Convert these lines into a Markdown table with the columns n and Line, numbering each row and skipping any blank lines.

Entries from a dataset
-------
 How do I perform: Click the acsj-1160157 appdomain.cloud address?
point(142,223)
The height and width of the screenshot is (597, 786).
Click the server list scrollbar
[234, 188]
-------
Task answer
| n | Line |
|---|---|
| 1 |  How do I perform: Click the acsj-1160157 appdomain.cloud address? |
| 2 | point(142,223) |
| 3 | The height and width of the screenshot is (597, 786). |
| 4 | Click the server list scrollbar |
| 5 | [234, 188] |